The Killers: Imploding the Mirage review – Pomp, schmaltz and tunes
Imploding the Mirage
It was always supposed to be this way. From the first to the last note of The Killers’ 2004 debut album Hot Fuss, Brandon Flowers and his bandmates – provided they could stay the course – were destined to become one of the biggest bands in the world. The Las Vegas outfit had both the indie credentials via influences such as New Order and The Smiths, yet enough bombast and anthemic choruses to sate drivetime radio listeners and casual concert-goers.
Lately, however, there have been some big changes in the Killers camp, most notably the departure of guitarist and founding member Dave Keuning. And this is the first Killers record conceived outside the boundaries of Vegas, with Flowers moving his family from the grimy glamour of their hometown to the comparatively greener pastures of Utah.

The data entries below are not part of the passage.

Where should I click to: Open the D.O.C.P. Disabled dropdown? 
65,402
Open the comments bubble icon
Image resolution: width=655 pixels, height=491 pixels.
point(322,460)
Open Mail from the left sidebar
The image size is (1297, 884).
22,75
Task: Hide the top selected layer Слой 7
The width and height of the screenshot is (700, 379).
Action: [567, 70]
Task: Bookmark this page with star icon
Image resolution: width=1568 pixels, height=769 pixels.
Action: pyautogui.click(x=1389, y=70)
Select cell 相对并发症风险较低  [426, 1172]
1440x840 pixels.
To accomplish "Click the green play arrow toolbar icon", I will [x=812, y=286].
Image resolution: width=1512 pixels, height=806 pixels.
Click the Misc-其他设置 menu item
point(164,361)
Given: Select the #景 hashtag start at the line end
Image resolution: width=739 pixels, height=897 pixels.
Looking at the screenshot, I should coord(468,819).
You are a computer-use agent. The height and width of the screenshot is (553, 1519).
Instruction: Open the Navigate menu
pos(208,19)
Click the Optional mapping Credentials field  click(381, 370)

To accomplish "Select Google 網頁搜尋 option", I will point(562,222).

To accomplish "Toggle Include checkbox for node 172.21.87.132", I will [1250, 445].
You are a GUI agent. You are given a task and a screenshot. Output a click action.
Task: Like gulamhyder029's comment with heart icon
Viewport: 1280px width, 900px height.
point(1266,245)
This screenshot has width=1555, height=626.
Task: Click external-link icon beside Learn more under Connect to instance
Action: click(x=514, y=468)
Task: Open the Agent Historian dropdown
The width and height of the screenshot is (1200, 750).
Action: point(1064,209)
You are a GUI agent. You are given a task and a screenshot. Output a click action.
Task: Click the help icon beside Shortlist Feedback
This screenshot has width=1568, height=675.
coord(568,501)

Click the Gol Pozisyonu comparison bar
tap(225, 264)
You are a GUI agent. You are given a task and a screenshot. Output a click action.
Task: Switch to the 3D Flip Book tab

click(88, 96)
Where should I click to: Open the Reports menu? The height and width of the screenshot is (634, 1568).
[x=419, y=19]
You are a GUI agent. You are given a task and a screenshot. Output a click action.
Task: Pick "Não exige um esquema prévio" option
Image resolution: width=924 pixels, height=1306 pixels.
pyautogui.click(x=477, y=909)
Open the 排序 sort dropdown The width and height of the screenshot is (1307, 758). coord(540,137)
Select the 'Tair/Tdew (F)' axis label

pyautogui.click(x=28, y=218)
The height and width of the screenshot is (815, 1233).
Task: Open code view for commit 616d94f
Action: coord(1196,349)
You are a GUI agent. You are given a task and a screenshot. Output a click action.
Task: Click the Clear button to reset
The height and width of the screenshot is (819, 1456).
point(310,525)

In reality, neither of those adjustments has made as big a difference to The Killers’ sound as the simple passage of time. If Wonderful Wonderful (2017) was an album dripping in self-doubt and frustrated melancholy, Imploding the Mirage is rainbow beating a dazzling path through the clouds.
Songs such as Caution, undoubtedly one of their best, exhibit a trademark knack for combining character-based stories with choruses tailor-made for large crowds in big fields. So, too, does opener My Own Soul’s Warning, which bursts out of the traps with a crash-bang-wallop. Running Towards a Place pilfers from the Fleetwood Mac songbook, while Blowback tempers a syncopated disco beat with a slide guitar-infused country patter. Fire in Bone ticks the 1980s dance-pop box, while the omnipresent influence of Springsteen is heard loud and clear on the soaring Dying Breed.
As if that wasn’t enough, the roll call of collaborators here is dazzling. Aside from Lindsey Buckingham’s turn on Caution, KD Lang turns up on the moody midtempo Lightning Fields; Weyes Blood adds her voice to the booming My God, while War on Drugs virtuoso Adam Granduciel also features. It’s the sort of eclectic, era-spanning guest list that only the biggest rock band in the world could lasso.
Still, as enjoyably OTT as Imploding the Mirage is in parts, there’s the odd niggling lyric or dodgy synth riff that betrays The Killers’ reputation as a well-rounded band. Flowers occasionally loses the run of himself, as heard on eye-rollingly nonsensical lines such as “Reach for the summit of an ancient design/ On the verge of eternal, on the heels of divine”.
That’s part and parcel of any Killers album, but your tolerance for such pomp and schmaltz may be tested here. Otherwise, few could argue that this is somewhat predictable, but very fine rock album.